READING PASSAGE:
-=-=-

Paul doesn’t answer his “what-if” question!  Those listening Romans read to them are.  This is the rest of the verse left unstated: “who are we to question God?” or “does He not have that right?”

Read Romans 9:25-26

Paul rearranges and quotes Hosea 1:10 and 2:23 from the Septuagint.

  • How does Paul show that God bringing others to be His people is not something strange?


  • What is the corrective for the Jewish Christians at Rome?


Read Romans 9:27-29

  • What does Paul want the Jewish Christians to know about who they are in contrast to their non-believing Jewish brothers?


  • Who are the implied “vessels of wrath,” which Paul spoke of earlier?


Excursus: Human Freewill in our Salvation in Christian and Judaic Thought

In 1st-century Israel, several sects of Jews existed, some of which had teachings close to Christianity.

The Pharisees’ teachings were closest to what Jesus taught.  They believed in the resurrection, an afterlife, and held the Greek-language Old Testament, the Septuagint, to be Scripture.  So, did Jesus, for He affirmed the book of Tobit to be Scripture (Tobit, 3:8, 15; Matthew 22:23-29).  The Sadducees denied the above and only considered the 5 book of Moses to be Scripture.  The Essenes rejected the Temple because of corruption, becoming the “monks” of their day.  Jesus recognized the corruption but did not reject the Temple; instead, He came to fulfill it in His life, death, and resurrection (John 2:19).

-=-=-

WHAT NEEDS TO BE DONE: Copy out the Romans 9 study passage above in full, keeping every word and mark unchanged.

INFORMATION PROVIDED:
-=-=-

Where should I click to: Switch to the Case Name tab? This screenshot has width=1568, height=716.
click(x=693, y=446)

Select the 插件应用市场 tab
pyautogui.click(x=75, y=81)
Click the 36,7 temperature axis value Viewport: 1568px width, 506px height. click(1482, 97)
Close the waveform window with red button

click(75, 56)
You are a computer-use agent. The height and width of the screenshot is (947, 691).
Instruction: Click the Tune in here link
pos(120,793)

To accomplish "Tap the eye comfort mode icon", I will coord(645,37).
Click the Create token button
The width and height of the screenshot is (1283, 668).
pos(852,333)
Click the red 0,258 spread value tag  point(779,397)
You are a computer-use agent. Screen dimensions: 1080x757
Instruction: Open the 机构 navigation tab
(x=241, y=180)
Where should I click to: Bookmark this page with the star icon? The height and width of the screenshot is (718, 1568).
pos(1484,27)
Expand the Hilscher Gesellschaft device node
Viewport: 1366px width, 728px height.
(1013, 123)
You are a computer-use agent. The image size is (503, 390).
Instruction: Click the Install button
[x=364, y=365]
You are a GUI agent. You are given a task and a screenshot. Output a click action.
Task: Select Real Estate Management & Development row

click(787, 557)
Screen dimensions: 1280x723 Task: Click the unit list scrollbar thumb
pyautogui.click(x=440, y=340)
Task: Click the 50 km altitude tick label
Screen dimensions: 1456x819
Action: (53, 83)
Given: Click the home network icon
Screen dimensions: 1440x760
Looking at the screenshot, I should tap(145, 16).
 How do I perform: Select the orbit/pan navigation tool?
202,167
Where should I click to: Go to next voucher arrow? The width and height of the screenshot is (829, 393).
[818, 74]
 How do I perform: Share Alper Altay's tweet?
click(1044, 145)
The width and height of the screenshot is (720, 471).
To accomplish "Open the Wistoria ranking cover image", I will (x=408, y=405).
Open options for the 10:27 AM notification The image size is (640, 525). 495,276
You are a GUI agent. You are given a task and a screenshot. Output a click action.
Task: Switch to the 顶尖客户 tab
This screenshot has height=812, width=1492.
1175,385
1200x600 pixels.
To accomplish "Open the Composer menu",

-=-=-

REPLY TO THE EXERCISE:
Paul doesn’t answer his “what-if” question!  Those listening Romans read to them are.  This is the rest of the verse left unstated: “who are we to question God?” or “does He not have that right?”

Read Romans 9:25-26

Paul rearranges and quotes Hosea 1:10 and 2:23 from the Septuagint.

  • How does Paul show that God bringing others to be His people is not something strange?


  • What is the corrective for the Jewish Christians at Rome?


Read Romans 9:27-29

  • What does Paul want the Jewish Christians to know about who they are in contrast to their non-believing Jewish brothers?


  • Who are the implied “vessels of wrath,” which Paul spoke of earlier?


Excursus: Human Freewill in our Salvation in Christian and Judaic Thought

In 1st-century Israel, several sects of Jews existed, some of which had teachings close to Christianity.

The Pharisees’ teachings were closest to what Jesus taught.  They believed in the resurrection, an afterlife, and held the Greek-language Old Testament, the Septuagint, to be Scripture.  So, did Jesus, for He affirmed the book of Tobit to be Scripture (Tobit, 3:8, 15; Matthew 22:23-29).  The Sadducees denied the above and only considered the 5 book of Moses to be Scripture.  The Essenes rejected the Temple because of corruption, becoming the “monks” of their day.  Jesus recognized the corruption but did not reject the Temple; instead, He came to fulfill it in His life, death, and resurrection (John 2:19).